With the optional 3.0 liter turbodiesel and the 10-speed automatic, you’ll notice an obvious smooth ride with powerful acceleration. This doesn’t do a lot for the EPA fuel estimates, keeping the Sierra at about 16 mpg city/21 mpg highway as a base engine.

It’s an average number for most full-size pickups. But if fuel economy is your focus, the diesel engine is a better bet, netting you 23 mpg city and 30 mpg highway.

The Sierra has upgrades you may want to invest in, like the multi-function tailgate and towing assists, the 15-camera system for automated warnings, and an app that controls your trailer.

Both the Sierra and the Silverado are great work trucks, capable of offering smooth rides on rough rides. Real-wheel drive is standard on both vehicles with four-wheel drive upgrade offered.

But when it comes to off-road driving, the Sierra is the better outdoor vehicle. The AT4 trim is tough and able to handle the beating that comes with outdoor terrain. It also has hill descent control for heavily inclined areas. Skid plates and an off-roading optimized suspension take the Sierra to the top of the list for rugged handling.

The final deciding factor of performance is whether you’re looking for major towing capabilities or a truck that can stand up to the constant demand of offroading and outdoor use.


The two trucks are top in their categories of best pickups, but they vary in price ranges. Since the Sierra is classified as a bit more of a luxury truck, it comes with a slightly higher price tag.

Car and Driver has the 2020 Sierra starting at an MSRP of $37,195 for the Sierra 2500HD Regular Cab Long Box 2-Wheel Drive. This includes the rear wheel drivetrain, a gas V8 engine, and 6-speed automatic transmission. 4-wheel antilock brakes and 14,500 maximum towing capacity make this model a strong competitor of the 2020 Silverado.

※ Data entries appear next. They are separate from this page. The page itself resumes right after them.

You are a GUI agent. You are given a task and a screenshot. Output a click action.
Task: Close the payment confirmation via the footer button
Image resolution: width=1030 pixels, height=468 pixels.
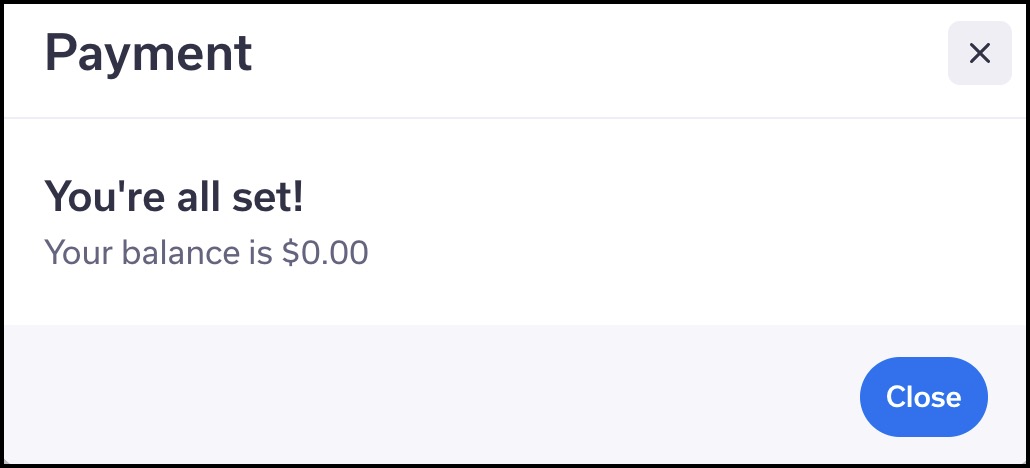[924, 397]
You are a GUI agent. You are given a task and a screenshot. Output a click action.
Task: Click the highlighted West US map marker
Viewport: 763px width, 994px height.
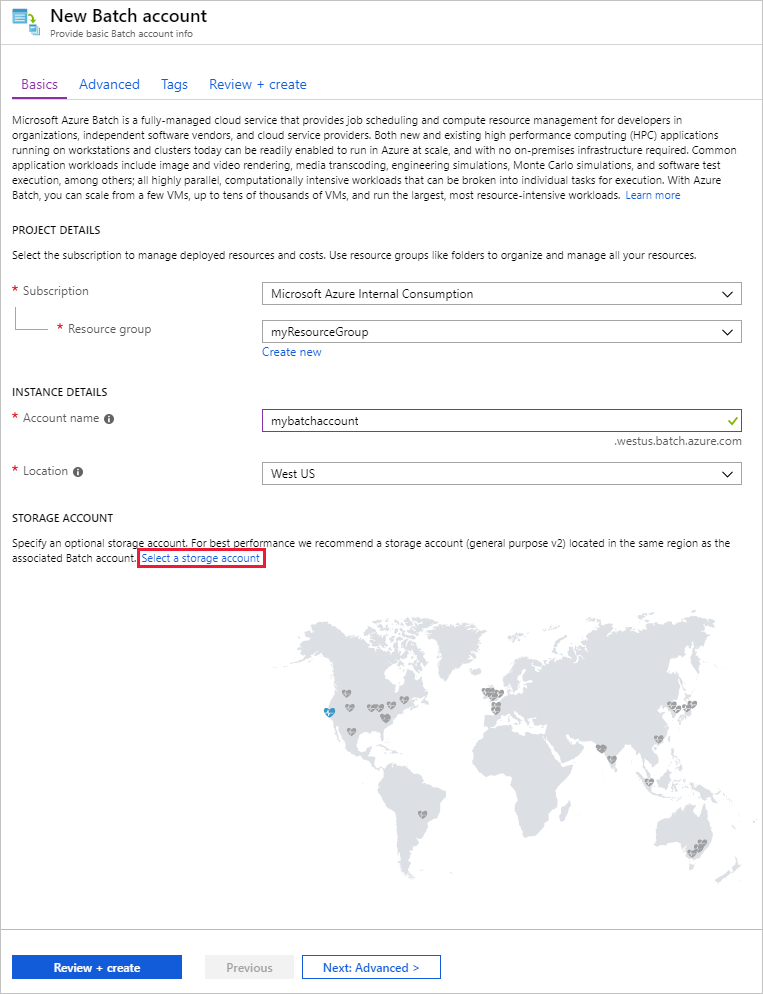tap(329, 712)
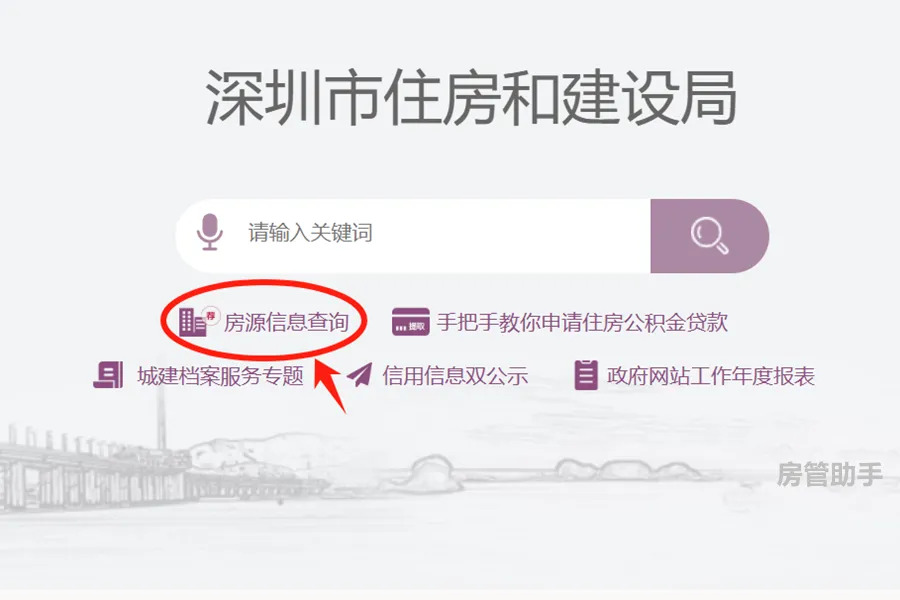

To help you cement your decision, the MSRP of the Silverado, according to Car and Driver, starts at $29,895 for the basic work truck. You can customize it for around the same price of the Sierra’s starting point, or go for the gusto with a High Country style at $54,595.

The Convenience package is a comfortable compromise between the two extremes, offering a 10-way power-adjustable driver’s seat, the coveted dual climate control, remote starting key fobs, and heated options for the front seats and steering wheel.

If price is your final determining factor, you can get more bang for your buck with the Chevy Silverado. However, it all depends on the standard package offered and what you’re willing to compromise on.


Choose Your Winner: The Silverado or the Sierra?

Ultimately, the final decision depends on which of these criteria really flipped your switch.

Are you all about the boxy versus curvy exterior?

Does the idea of being able to tow just about anything rev your ignition or would you prefer the ability to go offroad without worrying about damaging your truck?

Or does your budget get the final say in your next pickup?

The truth is you can’t go wrong with either of these vehicles. They both have great ratings with U.S. News and World Report and excellent consumer reviews on Car and Driver and other Google searches.

You’re going to notice smooth rides and high performance in both trucks. They each have roomy interiors, comparable exteriors, and are the most popular styles of each brand.

The final choice is down to you. Which of these in-demand trucks will you walk away with? The Best in its Class Chevy Silverado with high towing capability? Or the equally popular GMC Sierra with its slightly more comfortable interior?

Either way, you made the right decision.